Report, as a number alone, how many lines below contain the string "computer".

Stored data

____

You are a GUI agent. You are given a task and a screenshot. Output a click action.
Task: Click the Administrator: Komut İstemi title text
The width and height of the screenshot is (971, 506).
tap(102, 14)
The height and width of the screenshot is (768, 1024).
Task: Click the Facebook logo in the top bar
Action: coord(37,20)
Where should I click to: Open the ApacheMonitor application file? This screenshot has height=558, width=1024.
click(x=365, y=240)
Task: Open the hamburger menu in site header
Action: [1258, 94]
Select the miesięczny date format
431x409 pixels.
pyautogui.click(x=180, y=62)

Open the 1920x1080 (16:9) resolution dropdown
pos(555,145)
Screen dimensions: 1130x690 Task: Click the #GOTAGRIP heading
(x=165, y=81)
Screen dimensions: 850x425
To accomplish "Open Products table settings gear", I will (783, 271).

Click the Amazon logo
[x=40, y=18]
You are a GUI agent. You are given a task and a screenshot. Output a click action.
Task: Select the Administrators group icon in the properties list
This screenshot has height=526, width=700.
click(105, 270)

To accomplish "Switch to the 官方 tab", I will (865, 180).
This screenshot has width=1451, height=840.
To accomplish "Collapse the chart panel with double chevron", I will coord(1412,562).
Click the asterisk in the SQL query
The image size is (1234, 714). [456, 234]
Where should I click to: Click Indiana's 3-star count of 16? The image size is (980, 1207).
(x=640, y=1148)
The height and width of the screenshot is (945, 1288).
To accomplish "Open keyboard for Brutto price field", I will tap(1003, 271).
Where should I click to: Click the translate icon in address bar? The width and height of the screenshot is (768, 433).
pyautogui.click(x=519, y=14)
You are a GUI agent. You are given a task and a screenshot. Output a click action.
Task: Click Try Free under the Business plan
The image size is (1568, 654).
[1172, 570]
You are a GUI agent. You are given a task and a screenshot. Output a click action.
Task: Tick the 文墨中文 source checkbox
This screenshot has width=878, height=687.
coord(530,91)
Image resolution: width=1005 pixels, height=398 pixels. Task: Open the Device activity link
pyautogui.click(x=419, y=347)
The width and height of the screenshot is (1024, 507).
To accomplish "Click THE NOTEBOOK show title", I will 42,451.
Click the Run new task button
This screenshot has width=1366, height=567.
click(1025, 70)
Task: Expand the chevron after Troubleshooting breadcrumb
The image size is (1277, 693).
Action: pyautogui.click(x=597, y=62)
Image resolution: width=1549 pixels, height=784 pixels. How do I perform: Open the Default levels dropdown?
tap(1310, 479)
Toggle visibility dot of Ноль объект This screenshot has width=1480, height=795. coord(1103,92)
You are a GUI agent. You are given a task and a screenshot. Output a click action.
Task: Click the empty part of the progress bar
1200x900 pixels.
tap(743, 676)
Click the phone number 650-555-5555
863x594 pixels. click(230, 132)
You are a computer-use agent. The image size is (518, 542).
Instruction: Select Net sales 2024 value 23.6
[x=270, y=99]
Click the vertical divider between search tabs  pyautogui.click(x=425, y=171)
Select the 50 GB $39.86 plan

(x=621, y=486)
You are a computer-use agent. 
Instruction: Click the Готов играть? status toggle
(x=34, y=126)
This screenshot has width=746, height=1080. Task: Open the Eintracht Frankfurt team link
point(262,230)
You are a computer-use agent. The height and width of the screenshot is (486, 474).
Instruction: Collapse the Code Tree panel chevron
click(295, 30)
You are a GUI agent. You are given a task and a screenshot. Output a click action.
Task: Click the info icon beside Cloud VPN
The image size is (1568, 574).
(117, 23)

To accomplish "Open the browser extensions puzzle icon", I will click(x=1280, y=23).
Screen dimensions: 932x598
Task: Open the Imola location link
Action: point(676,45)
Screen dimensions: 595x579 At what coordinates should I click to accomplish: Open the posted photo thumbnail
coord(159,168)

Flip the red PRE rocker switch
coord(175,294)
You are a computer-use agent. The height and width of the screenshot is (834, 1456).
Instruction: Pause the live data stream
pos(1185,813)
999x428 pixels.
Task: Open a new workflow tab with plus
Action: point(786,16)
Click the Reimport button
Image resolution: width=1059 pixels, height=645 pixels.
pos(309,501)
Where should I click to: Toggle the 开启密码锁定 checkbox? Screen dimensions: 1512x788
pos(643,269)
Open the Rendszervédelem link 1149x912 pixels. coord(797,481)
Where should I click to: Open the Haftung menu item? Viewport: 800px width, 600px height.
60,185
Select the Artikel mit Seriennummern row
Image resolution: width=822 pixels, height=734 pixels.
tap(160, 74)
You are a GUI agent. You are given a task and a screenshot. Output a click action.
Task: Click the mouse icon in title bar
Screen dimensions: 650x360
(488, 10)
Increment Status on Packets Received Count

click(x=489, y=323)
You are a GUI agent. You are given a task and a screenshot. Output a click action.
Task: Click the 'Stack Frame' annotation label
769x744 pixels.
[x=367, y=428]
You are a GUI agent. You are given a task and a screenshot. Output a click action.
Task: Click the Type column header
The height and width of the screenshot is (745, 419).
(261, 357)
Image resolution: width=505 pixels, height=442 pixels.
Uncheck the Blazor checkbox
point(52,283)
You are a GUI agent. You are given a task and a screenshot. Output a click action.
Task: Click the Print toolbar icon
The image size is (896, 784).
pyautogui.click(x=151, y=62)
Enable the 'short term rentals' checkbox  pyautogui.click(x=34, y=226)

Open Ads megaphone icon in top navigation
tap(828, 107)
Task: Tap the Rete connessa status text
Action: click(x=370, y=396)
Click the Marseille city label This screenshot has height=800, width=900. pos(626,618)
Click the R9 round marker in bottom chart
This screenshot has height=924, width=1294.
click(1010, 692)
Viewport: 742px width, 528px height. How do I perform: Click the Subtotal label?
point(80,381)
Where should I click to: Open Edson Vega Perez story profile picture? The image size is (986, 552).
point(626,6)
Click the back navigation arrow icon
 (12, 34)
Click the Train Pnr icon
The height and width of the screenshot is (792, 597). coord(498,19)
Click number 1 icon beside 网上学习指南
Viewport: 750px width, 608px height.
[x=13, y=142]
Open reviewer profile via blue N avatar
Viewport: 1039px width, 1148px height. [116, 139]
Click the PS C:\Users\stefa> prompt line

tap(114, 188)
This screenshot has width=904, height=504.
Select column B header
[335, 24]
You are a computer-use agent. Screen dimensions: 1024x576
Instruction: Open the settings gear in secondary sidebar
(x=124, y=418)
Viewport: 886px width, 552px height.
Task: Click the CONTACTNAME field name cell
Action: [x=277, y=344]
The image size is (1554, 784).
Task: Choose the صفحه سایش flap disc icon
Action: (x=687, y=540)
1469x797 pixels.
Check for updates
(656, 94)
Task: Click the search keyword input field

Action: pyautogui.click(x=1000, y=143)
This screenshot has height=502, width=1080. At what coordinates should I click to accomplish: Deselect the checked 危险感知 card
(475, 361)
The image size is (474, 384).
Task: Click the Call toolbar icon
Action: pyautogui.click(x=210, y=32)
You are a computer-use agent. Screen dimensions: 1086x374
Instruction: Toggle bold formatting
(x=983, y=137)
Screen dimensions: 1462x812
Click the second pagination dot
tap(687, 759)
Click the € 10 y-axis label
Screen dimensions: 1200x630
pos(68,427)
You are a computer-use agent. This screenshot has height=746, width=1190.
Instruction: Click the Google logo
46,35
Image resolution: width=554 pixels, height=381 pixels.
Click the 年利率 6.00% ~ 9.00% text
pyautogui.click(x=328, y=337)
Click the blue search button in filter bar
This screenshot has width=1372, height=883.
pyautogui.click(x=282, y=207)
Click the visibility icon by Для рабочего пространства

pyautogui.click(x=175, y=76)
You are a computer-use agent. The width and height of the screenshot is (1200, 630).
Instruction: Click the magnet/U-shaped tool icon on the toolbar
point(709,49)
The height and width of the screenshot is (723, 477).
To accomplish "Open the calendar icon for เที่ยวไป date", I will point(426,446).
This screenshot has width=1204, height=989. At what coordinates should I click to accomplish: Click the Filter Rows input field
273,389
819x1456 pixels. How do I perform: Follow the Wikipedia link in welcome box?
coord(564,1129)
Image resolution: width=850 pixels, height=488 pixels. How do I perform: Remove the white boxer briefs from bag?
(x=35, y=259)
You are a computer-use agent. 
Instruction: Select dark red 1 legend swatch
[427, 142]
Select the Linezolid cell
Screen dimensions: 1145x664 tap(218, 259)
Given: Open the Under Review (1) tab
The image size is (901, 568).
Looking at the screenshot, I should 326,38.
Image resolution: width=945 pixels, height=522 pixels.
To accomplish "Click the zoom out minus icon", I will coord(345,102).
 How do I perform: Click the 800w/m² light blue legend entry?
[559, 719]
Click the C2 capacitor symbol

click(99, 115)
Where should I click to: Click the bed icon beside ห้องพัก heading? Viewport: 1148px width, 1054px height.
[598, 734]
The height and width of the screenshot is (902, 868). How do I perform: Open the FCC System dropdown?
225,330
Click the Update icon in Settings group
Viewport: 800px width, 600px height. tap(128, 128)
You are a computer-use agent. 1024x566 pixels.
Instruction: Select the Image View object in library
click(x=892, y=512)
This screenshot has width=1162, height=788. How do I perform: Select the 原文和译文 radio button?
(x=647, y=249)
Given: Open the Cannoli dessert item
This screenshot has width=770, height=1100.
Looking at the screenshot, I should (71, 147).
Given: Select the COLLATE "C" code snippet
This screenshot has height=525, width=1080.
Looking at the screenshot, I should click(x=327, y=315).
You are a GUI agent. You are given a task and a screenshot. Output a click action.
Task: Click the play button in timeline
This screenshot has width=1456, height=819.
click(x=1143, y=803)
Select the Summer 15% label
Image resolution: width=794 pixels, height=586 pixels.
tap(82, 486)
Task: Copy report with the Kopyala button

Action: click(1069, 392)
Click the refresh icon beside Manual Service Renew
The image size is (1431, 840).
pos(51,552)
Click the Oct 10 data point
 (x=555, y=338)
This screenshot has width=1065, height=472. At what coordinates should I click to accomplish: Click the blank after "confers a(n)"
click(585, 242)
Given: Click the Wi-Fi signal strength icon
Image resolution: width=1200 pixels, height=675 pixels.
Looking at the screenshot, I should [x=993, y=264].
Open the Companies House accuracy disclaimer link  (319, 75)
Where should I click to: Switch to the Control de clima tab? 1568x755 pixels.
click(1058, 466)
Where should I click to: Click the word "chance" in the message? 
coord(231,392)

____

◆ Problem solution: 10